MATERIAL FOR THE TASK:
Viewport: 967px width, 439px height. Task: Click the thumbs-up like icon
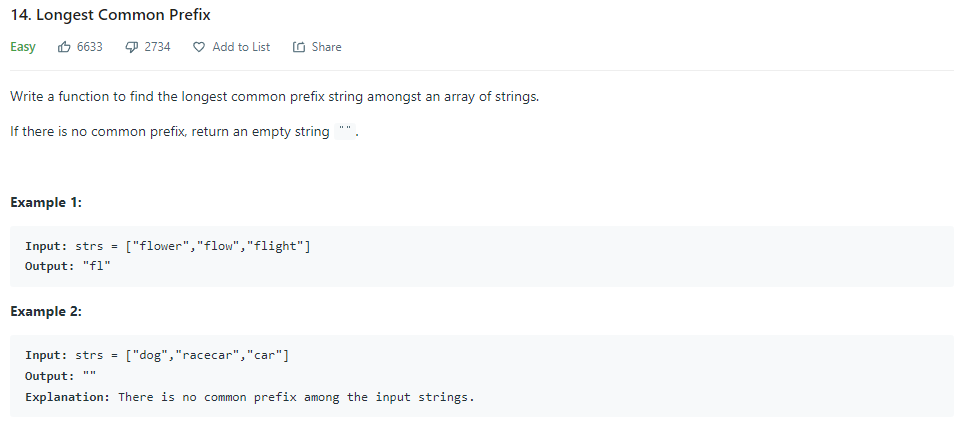point(65,47)
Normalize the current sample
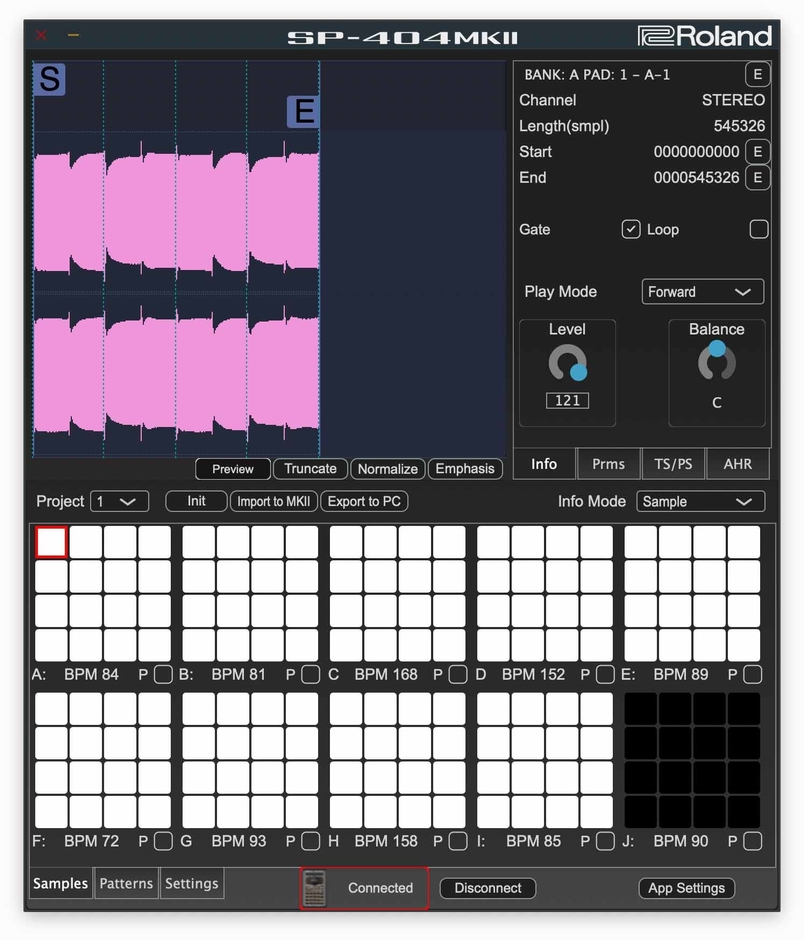804x940 pixels. coord(387,468)
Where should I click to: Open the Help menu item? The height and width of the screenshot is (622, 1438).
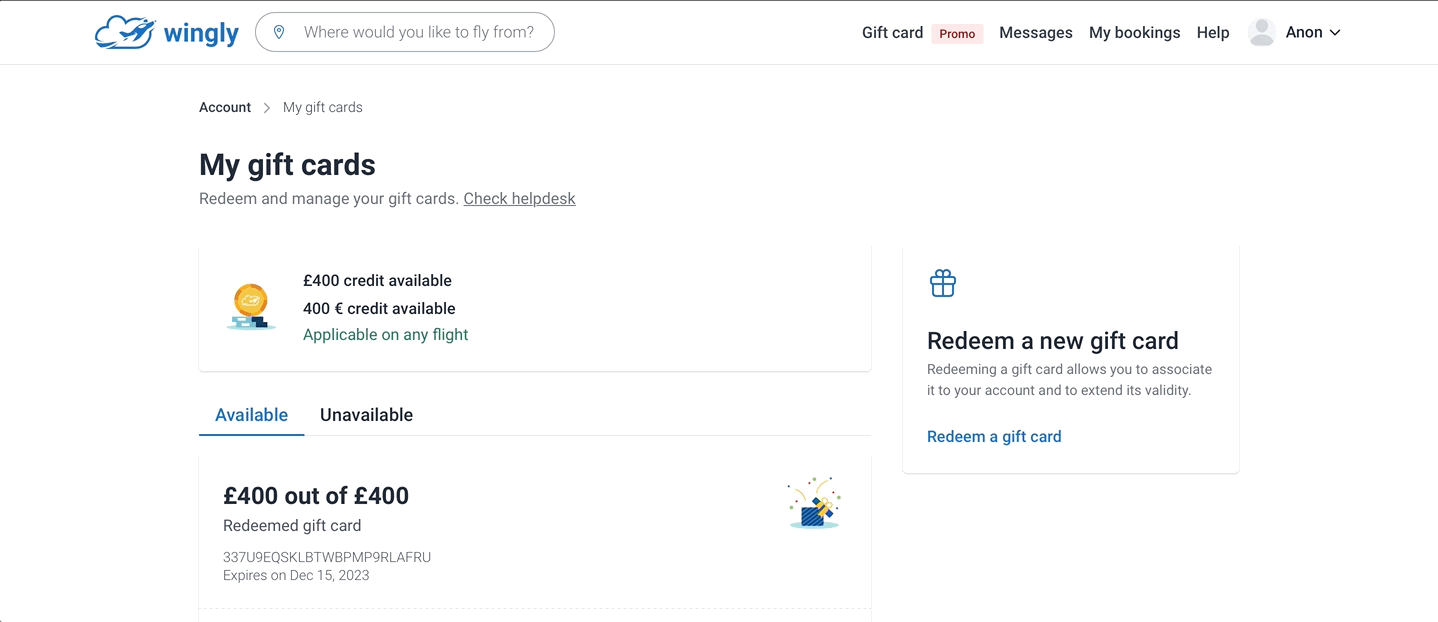pos(1212,33)
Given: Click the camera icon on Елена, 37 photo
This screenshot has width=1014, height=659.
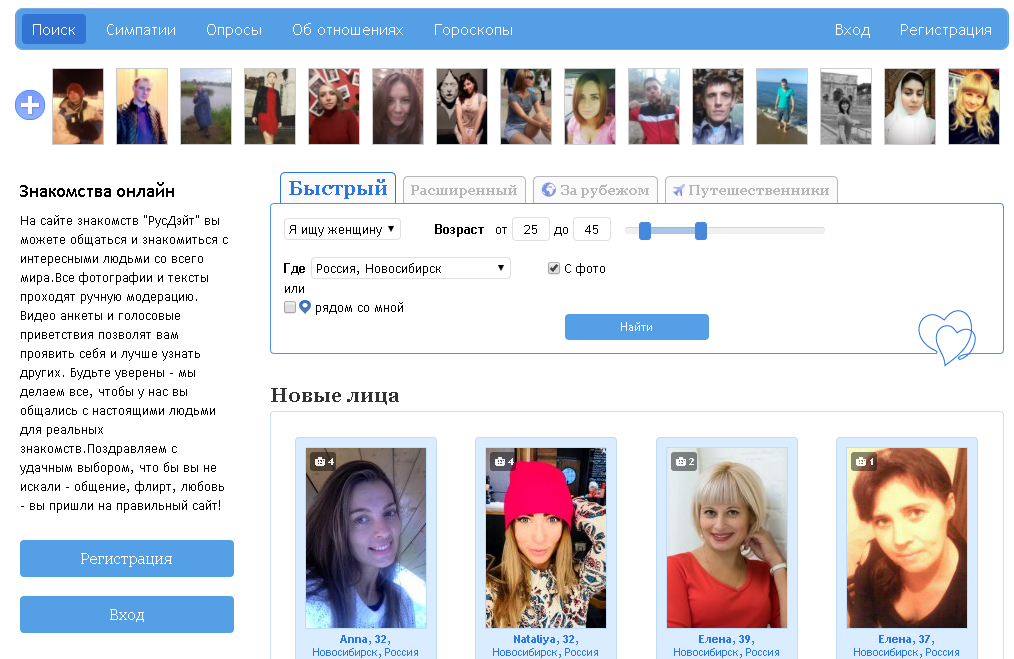Looking at the screenshot, I should [x=860, y=462].
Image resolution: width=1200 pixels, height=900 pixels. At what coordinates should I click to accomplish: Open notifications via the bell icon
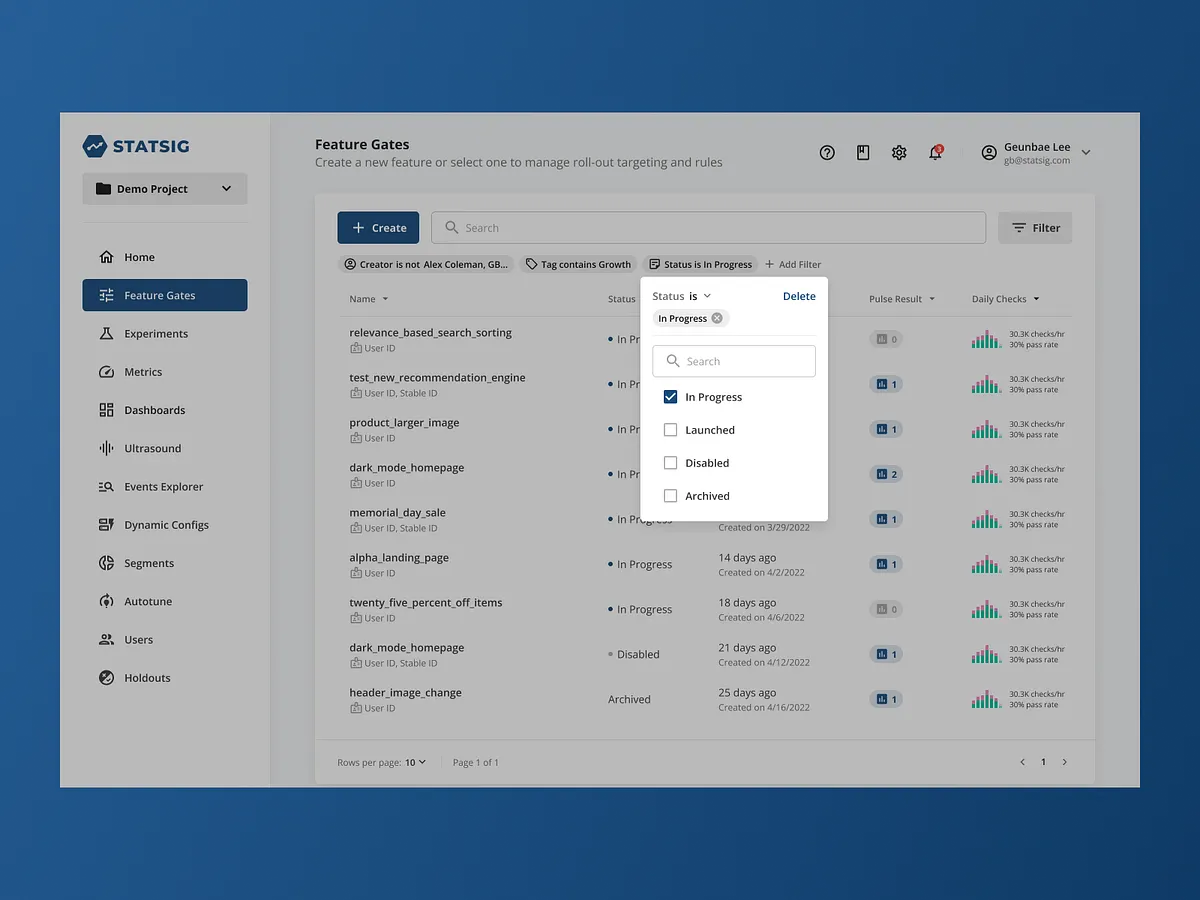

TASK PROMPT:
Transcribe the full listing above exactly, with the images removed.

THE ANSWER:
Viewport: 967px width, 439px height. Task: Click the thumbs-up like icon
point(65,47)
Normalize the current sample
804x940 pixels. coord(387,468)
Where should I click to: Open the Help menu item? The height and width of the screenshot is (622, 1438).
pos(1212,33)
Given: Click the camera icon on Елена, 37 photo
This screenshot has width=1014, height=659.
Looking at the screenshot, I should [x=860, y=462].
Image resolution: width=1200 pixels, height=900 pixels. At what coordinates should I click to accomplish: Open notifications via the bell icon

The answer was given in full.